[[ EXTRACTED ENTRIES, beginning ]]
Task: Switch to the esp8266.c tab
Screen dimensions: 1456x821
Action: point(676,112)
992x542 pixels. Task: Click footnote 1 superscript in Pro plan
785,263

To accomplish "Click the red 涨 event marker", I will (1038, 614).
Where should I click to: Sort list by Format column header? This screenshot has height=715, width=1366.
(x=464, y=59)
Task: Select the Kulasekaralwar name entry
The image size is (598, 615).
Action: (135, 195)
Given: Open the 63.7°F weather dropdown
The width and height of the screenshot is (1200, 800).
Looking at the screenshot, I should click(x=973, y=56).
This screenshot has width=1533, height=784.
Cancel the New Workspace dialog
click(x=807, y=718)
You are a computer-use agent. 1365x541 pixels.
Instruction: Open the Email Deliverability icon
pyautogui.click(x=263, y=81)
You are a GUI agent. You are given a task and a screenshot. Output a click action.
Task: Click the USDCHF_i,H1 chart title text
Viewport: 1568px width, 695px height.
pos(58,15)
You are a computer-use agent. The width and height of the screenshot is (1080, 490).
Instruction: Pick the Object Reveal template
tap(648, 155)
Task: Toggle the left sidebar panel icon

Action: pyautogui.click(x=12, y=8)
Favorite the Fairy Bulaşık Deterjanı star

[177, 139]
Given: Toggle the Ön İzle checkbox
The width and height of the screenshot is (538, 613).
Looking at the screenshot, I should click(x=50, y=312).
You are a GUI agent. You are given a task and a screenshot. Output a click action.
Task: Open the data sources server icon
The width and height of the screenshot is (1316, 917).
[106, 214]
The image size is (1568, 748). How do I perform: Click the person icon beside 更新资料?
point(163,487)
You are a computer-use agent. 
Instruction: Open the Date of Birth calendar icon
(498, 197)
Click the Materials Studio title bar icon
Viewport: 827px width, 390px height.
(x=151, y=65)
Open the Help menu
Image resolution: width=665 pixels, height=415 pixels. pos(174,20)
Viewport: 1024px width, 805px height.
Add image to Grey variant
[[ EXTRACTED ENTRIES, end ]]
**PROMPT**:
A complete answer reproduces every line of the records in which the word "agent" occurs.

**ANSWER AREA**:
You are a computer-use agent. 1365x541 pixels.
You are a GUI agent. You are given a task and a screenshot. Output a click action.
You are a computer-use agent. The width and height of the screenshot is (1080, 490).
You are a GUI agent. You are given a task and a screenshot. Output a click action.
You are a computer-use agent. 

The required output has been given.